[Element and text position data]
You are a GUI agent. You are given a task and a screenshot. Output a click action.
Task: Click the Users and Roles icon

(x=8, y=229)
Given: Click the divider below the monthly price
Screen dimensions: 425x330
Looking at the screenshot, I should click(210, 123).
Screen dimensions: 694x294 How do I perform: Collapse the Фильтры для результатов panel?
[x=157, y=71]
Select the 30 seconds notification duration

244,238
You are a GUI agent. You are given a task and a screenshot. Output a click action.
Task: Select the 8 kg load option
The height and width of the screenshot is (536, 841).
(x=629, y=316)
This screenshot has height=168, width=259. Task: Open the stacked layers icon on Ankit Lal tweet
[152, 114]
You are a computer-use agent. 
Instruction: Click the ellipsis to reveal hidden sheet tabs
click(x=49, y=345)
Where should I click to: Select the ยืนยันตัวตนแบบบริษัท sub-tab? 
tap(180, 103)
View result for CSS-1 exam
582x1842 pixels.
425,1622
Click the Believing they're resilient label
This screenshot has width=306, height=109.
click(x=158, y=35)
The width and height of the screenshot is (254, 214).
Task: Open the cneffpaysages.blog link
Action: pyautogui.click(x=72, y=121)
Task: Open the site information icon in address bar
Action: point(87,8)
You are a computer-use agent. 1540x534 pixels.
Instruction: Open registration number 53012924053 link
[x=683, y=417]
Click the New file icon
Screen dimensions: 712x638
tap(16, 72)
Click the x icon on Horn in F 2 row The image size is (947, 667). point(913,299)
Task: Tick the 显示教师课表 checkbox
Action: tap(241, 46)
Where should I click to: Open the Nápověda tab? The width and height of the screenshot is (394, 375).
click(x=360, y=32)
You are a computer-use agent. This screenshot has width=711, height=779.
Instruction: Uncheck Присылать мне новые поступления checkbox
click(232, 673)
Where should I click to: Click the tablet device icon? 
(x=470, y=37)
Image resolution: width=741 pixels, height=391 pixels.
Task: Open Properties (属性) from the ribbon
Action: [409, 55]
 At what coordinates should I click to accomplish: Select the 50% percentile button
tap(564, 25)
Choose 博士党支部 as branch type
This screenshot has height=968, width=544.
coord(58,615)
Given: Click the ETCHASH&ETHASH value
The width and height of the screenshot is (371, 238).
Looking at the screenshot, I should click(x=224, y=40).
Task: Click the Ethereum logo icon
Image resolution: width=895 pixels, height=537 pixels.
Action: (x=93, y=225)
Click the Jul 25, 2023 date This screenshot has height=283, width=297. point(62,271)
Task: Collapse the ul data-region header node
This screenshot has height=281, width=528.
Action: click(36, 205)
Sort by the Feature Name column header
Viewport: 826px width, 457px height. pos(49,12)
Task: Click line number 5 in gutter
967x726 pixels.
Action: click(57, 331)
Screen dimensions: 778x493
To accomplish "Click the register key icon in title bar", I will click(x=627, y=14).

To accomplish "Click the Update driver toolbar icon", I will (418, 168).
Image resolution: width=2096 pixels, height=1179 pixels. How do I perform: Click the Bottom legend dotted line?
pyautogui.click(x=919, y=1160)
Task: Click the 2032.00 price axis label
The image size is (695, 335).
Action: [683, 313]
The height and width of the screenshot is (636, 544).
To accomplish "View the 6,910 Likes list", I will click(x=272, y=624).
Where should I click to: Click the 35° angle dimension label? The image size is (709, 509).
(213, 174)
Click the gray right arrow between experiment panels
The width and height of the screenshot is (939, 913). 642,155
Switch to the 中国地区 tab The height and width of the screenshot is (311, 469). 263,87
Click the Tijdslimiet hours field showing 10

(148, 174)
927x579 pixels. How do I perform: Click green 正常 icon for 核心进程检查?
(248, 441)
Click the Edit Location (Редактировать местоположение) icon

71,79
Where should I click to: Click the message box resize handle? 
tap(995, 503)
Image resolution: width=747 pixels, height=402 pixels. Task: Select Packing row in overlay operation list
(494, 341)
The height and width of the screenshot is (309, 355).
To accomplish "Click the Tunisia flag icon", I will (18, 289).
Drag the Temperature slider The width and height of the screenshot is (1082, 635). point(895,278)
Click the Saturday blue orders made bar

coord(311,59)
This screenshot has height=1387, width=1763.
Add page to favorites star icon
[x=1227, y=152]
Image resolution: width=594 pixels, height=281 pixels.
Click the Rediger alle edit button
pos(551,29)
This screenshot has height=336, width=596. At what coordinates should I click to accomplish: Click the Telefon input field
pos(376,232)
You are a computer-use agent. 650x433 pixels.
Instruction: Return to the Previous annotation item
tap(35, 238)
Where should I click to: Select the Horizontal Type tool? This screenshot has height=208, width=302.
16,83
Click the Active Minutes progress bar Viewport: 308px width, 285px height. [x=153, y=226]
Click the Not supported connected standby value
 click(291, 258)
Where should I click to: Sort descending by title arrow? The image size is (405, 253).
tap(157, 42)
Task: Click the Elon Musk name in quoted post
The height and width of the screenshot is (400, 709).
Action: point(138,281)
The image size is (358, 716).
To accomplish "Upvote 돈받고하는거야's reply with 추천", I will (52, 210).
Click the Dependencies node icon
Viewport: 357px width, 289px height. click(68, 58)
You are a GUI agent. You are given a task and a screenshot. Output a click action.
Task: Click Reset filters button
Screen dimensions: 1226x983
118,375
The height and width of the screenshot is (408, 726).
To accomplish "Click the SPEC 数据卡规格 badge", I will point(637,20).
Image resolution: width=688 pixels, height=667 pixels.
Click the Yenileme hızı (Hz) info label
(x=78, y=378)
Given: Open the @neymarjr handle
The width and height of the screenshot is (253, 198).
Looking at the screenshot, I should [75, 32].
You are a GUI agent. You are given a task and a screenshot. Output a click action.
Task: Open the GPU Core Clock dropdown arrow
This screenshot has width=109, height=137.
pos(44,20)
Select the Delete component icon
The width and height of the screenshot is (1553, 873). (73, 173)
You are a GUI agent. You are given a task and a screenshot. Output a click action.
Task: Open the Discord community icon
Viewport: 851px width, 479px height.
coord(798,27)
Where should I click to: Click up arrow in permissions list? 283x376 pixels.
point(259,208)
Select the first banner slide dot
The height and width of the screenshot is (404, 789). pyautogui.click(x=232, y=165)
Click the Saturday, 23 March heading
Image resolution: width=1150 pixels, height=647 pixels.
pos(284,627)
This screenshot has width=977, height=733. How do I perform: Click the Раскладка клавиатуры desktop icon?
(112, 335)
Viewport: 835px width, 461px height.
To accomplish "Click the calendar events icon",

WHAT THE TASK ASKS:
Reproduce word for word the lines of the listing, starting at the line containing "You are a computer-use agent. This" and ending at the line containing "click(232, 673)", with both of those lines included.

SOLVED PROBLEM:
You are a computer-use agent. This screenshot has width=711, height=779.
Instruction: Uncheck Присылать мне новые поступления checkbox
click(232, 673)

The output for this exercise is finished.